Quantum computing is still in the academic stage today, as indicated by searches for ‘quantum computing’ that result in traffic predominantly towards news sites, compared to searches for ‘data science’, which lead to educational sites offering courses and training (see Figure 4 and Figure 5). However, a combination of continued technological improvement and substantial increases in investment — with billions in November 2021 alone — are driving it towards the specialist stage.

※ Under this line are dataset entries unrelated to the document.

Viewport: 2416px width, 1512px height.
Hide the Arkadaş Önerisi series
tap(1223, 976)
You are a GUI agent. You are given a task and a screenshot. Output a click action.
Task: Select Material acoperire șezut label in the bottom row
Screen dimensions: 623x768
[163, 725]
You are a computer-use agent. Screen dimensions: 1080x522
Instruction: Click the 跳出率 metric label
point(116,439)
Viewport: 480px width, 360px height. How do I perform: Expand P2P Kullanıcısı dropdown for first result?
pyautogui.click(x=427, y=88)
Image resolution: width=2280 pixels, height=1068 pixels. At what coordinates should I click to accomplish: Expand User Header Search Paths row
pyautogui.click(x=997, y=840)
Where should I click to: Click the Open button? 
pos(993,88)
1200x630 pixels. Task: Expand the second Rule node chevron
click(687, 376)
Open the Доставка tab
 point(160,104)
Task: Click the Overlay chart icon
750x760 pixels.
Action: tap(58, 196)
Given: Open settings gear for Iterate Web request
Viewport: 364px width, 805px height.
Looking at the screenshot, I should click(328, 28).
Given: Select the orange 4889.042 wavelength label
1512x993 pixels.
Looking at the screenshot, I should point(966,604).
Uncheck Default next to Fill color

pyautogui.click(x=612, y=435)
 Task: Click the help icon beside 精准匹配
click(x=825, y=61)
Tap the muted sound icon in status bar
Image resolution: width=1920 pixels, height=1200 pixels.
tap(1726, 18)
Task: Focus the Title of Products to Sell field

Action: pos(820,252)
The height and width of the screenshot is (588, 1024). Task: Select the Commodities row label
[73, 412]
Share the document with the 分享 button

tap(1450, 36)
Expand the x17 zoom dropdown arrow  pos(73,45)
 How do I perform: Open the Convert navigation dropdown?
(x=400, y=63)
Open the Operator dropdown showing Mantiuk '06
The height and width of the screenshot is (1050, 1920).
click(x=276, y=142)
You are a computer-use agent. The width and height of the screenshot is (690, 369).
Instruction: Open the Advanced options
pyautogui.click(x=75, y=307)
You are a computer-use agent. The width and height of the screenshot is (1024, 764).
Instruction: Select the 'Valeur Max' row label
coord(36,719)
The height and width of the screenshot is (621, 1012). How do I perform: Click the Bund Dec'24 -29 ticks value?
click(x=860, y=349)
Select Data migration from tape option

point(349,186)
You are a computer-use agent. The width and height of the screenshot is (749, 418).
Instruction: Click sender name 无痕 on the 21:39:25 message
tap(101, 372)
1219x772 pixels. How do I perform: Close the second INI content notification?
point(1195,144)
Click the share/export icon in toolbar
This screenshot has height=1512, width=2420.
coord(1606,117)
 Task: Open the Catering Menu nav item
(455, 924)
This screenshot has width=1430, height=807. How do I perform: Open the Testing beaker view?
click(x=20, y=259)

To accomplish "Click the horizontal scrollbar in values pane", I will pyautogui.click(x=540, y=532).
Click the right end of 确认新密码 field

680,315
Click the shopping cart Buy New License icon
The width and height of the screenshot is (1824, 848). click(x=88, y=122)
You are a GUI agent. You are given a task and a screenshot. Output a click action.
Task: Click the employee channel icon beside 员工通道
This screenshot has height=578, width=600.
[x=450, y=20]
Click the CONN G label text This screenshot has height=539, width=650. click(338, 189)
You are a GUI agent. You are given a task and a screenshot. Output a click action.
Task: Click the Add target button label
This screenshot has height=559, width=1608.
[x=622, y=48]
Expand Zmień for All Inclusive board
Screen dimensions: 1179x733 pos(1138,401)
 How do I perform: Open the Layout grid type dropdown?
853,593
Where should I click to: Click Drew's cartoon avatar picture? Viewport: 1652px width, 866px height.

Following the historical path of previous technological advances, we can expect the initial emergence of commercially viable quantum computers to lead to specialist applications for those businesses where optimisation, simulation or encryption are most critical. Following this, hardware and software standards will be developed, enabling common technology ‘stacks’ to emerge, and creating defined professional paths for quantum computing experts to contribute within businesses, or in-house. As quantum computing becomes a common element of more and more business practices, the incentive to increase its availability and ease of use for the entire workforce will grow, until it becomes a universally adopted technology.
Quantum computing advances clearly have the potential to disrupt many different industries in potentially significant ways. Yet rather than resort to inaction (due to its technical complexity) or knee-jerk responses (due to media hype at its potential impact), business leaders can and should take an informed, measured approach to address the future opportunity. As is the case with many potential disruptions, good self-knowledge — alongside a critical and objective assessment of which business activities are most likely to be affected — will ensure that businesses are well prepared to benefit from (instead of simply react to) the associated changes in computer technology (see Figure 6).
By accepting that quantum computing is currently in the academic stage, and by knowing what to look out for in judging when it moves to the specialist stage and beyond, business leaders should feel equipped to know when to act and what to look out for.